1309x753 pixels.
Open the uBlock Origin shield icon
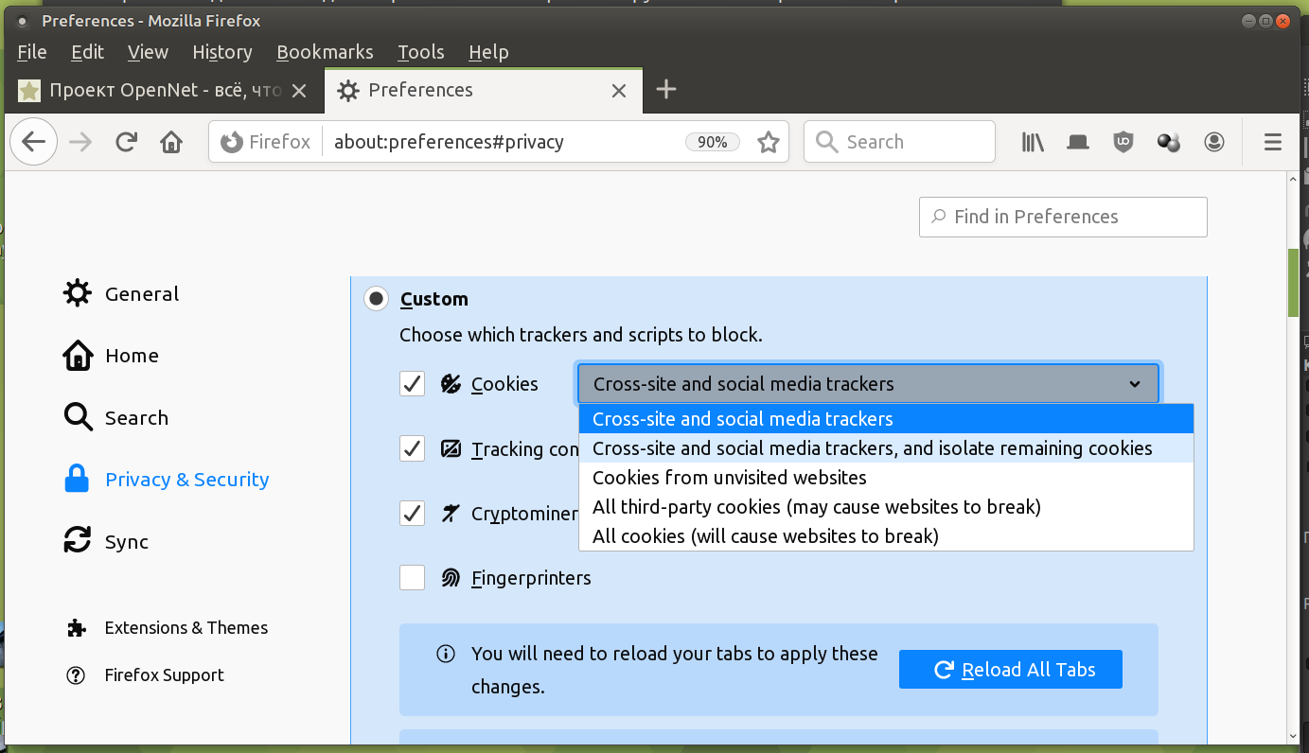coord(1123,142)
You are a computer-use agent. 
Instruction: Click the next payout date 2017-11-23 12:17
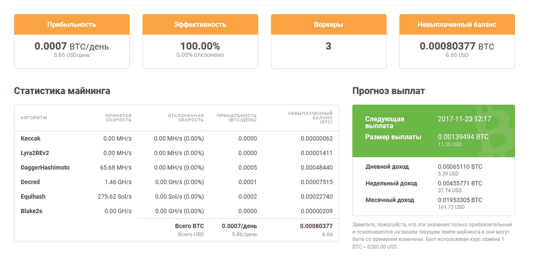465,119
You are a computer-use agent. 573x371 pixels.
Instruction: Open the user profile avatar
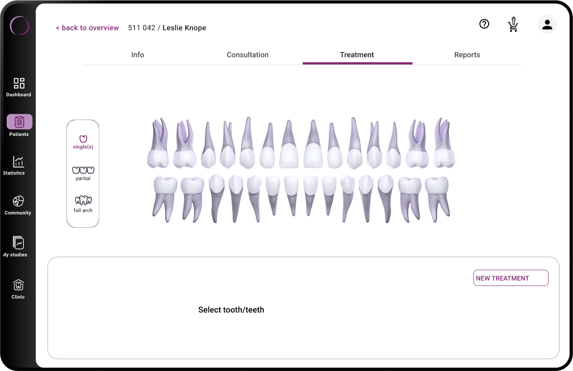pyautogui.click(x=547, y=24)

====

* _Brief_: From the data above, count the lines that hold the string "computer". Reply with only that number.

* _Reply_: 2